The role of 5-HT2A receptor and 5-HT2A/5-HT1A receptor interaction in the suppression of catalepsy.

In the present study, the 5-HT(2A) and 5-HT(1A) receptors functional activity and 5-HT(2A) receptor gene expression were examined in the brain of ASC/Icg and congenic AKR.CBAD13Mit76C mouse strains (genetically predisposed to catalepsy) in comparison with the parental catalepsy-resistant AKR/J and catalepsy-prone CBA/Lac mouse strains. The significantly reduced 5-HT(2A) receptor functional activity along with decreased 5-HT(2A) receptor gene expression in the frontal cortex was found in all mice predisposed to catalepsy compared with catalepsy-resistant AKR/J. 5-HT(2A) agonist DOI (0.5 and 1 mg/kg, i.p.) significantly reduced catalepsy in ASC/Icg and CBA/Lac, but not in AKR.CBAD13Mit76C mice. Essential increase in 5-HT(1A) receptor functional activity was shown in catalepsy-prone mouse strains in comparison with catalepsy-resistant AKR/J mice. However, in AKR.CBAD13Mit76C mice it was lower than in ASC/Icg and CBA/Lac mice. The inter-relation between 5-HT(2A) and 5-HT(1A) receptors in the regulation of catalepsy was suggested.
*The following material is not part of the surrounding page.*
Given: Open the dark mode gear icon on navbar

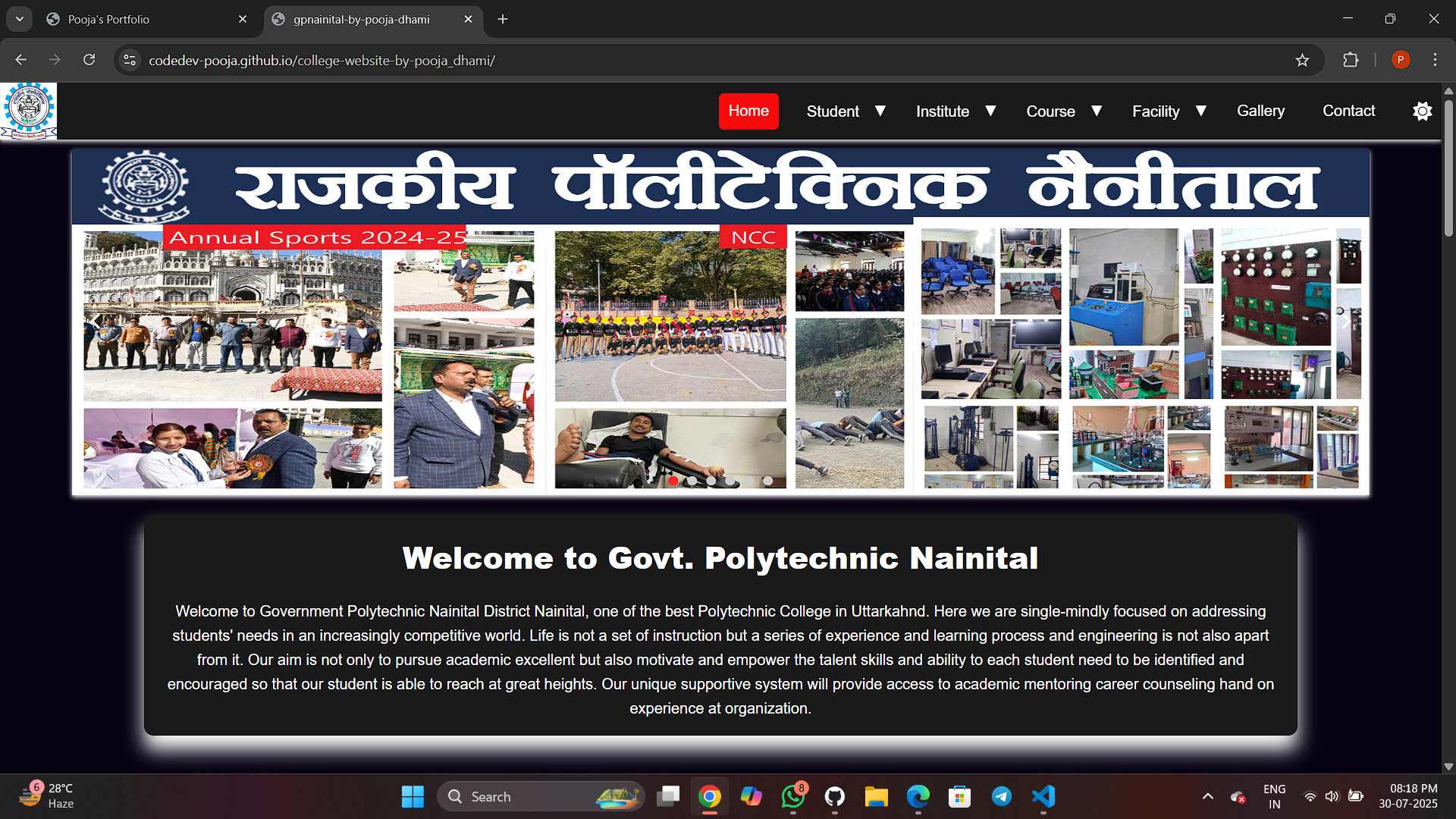Looking at the screenshot, I should [1422, 111].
This suggestion was confirmed by prevention of DOI anticataleptic effect in ASC/Icg and CBA/Lac mice by pretreatment with 5-HT(1A) receptor antagonist p-MPPI (3 mg/kg, i.p.). At the same time, the activation of 5-HT(2A) receptor led to the essential suppression of 5-HT(1A) receptor functional activity, indicating the opposite effect of 5-HT(2A) receptor on pre- and postsynaptic 5-HT(1A) receptors. Thus, 5-HT(2A)/5-HT(1A) receptor interaction in the mechanism of catalepsy suppression in mice was shown.